* _Task_:
Return exactly the lines of the entries that start at the line containing "You are a GUI" and continue to the last line. Omit the pictures.
== == ==
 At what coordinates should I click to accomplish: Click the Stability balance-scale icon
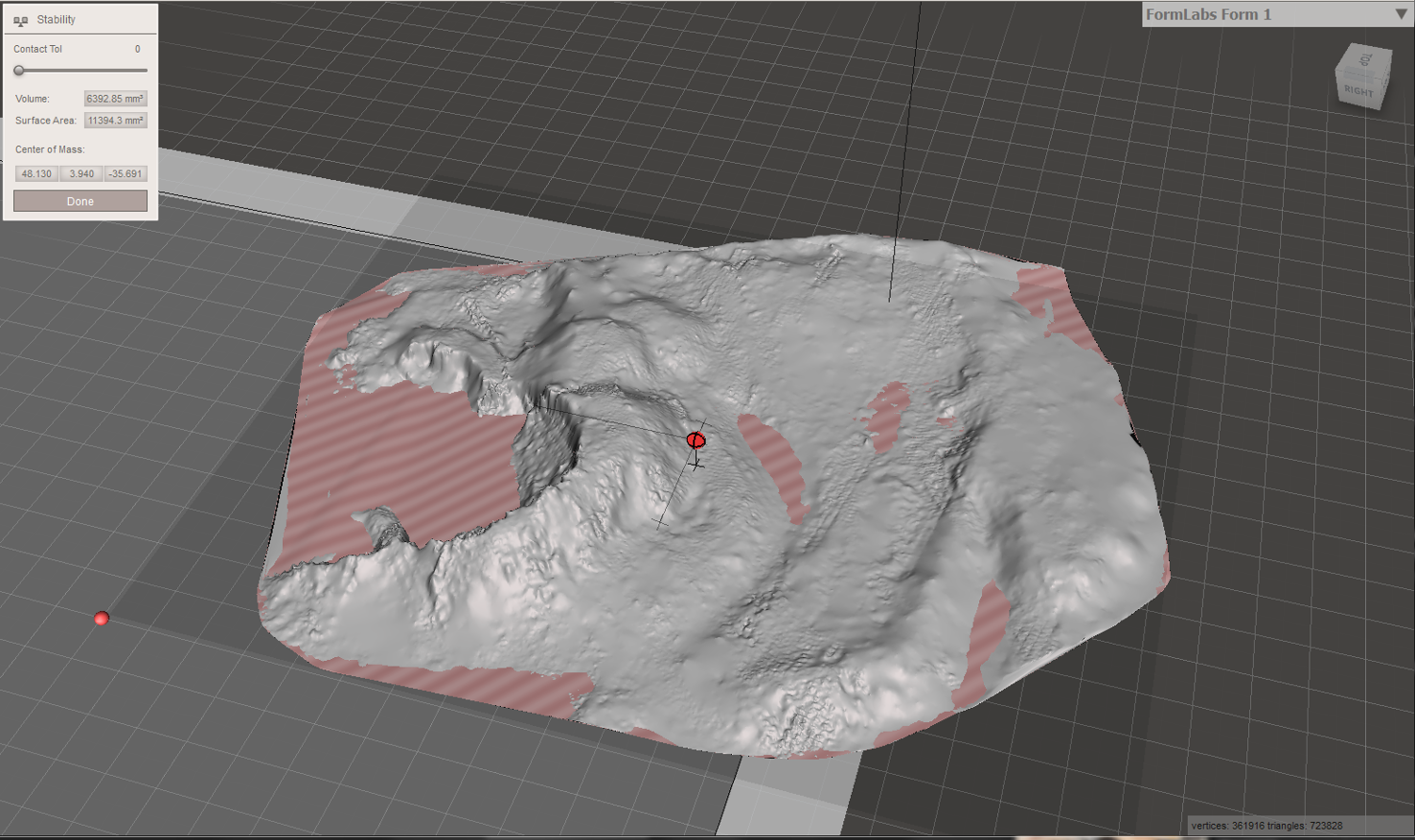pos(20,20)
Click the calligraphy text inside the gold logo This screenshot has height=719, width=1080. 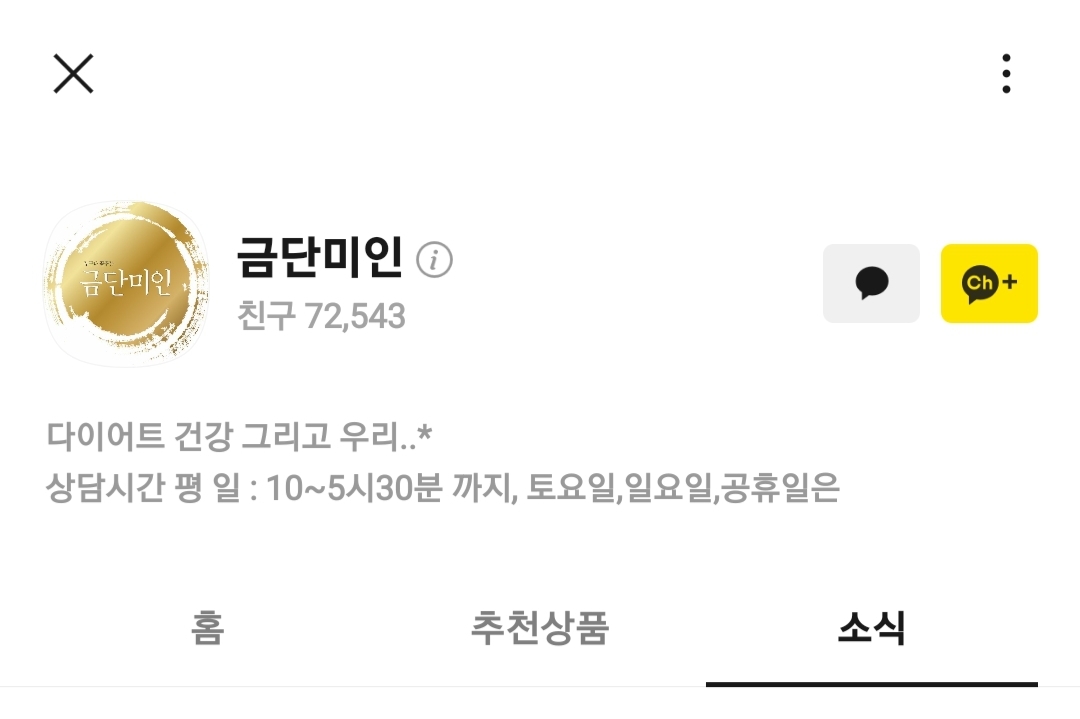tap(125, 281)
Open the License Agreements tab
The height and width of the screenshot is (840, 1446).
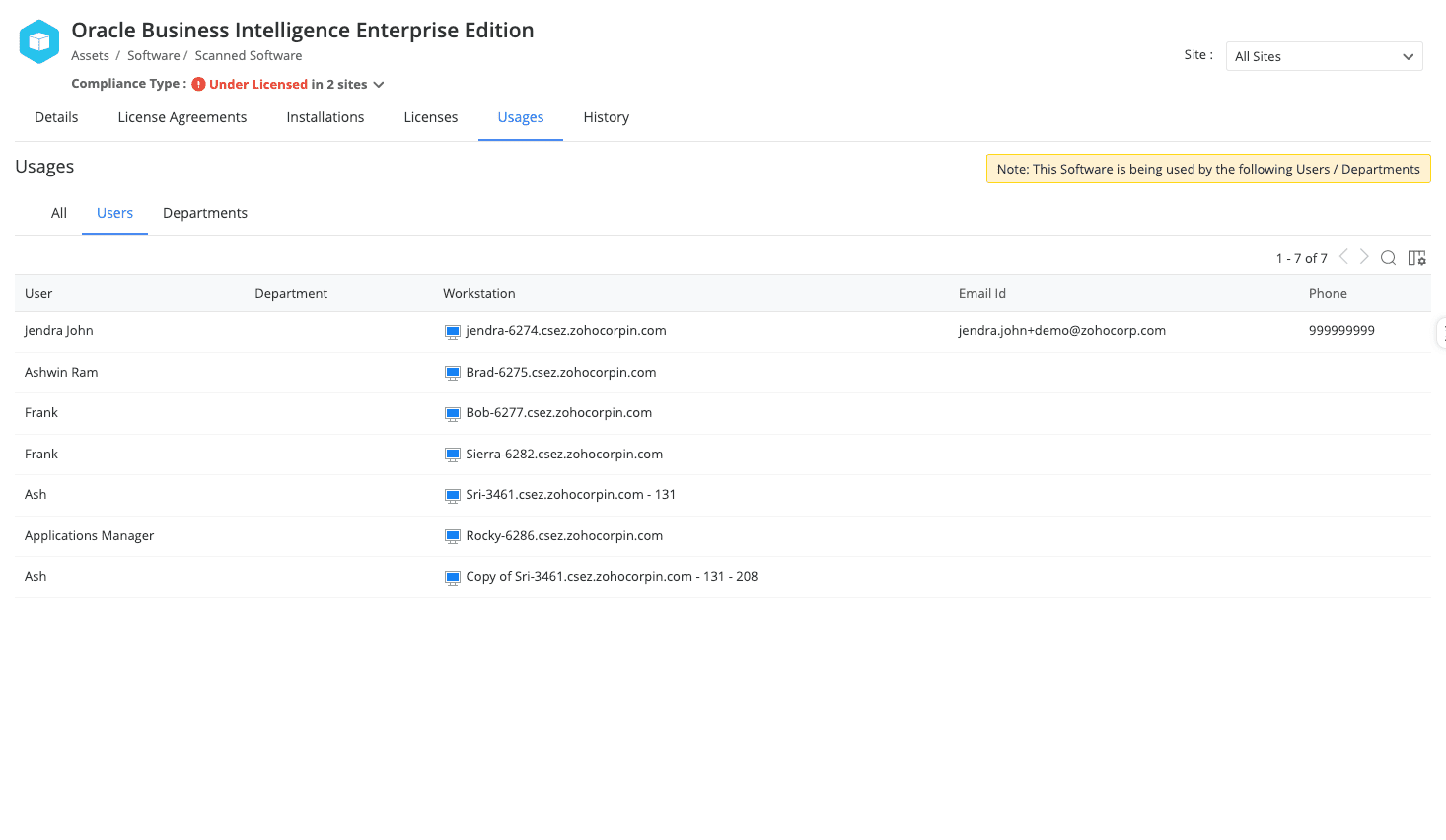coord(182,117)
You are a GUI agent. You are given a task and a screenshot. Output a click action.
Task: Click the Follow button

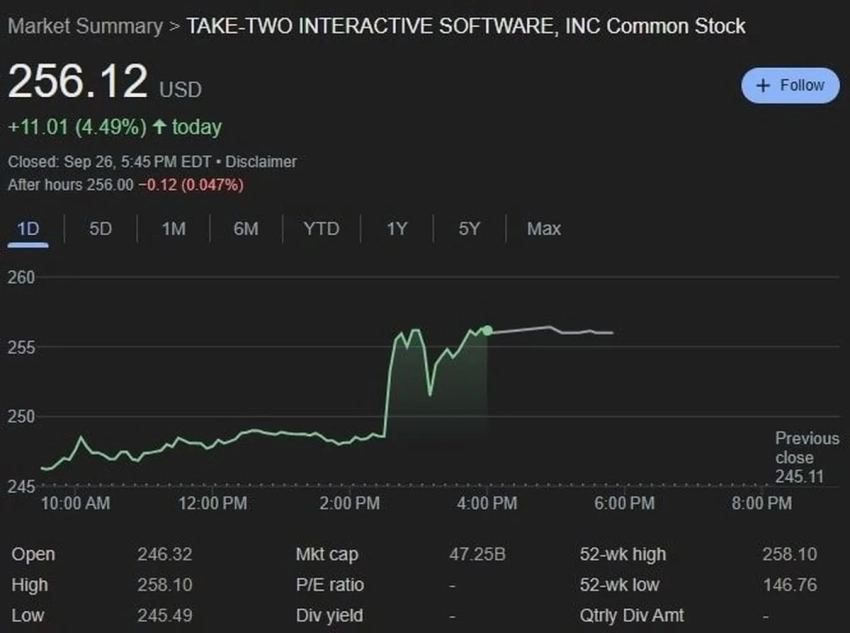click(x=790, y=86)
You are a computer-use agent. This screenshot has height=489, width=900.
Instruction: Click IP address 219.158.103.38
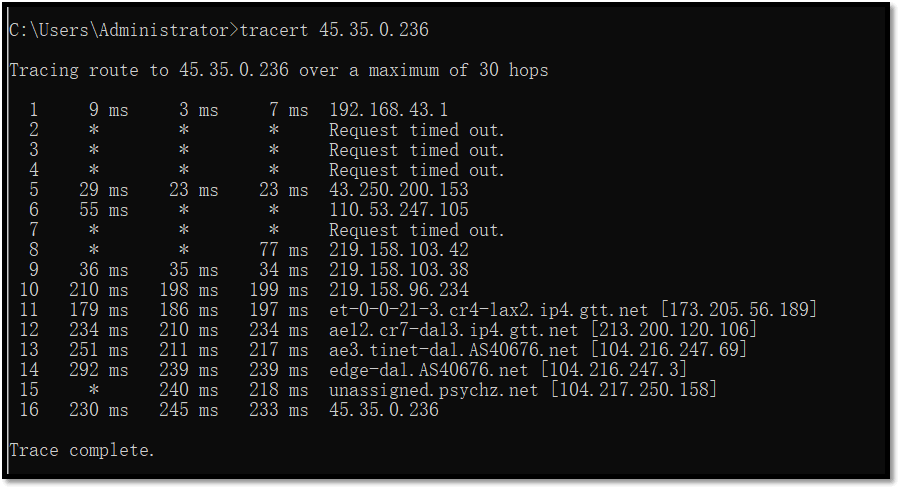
== == ==
* _Answer to this problem_:
You are a GUI agent. You are given a task and a screenshot. Output a click action.
Task: Click the Follow button

click(x=790, y=86)
You are a computer-use agent. This screenshot has height=489, width=900.
Instruction: Click IP address 219.158.103.38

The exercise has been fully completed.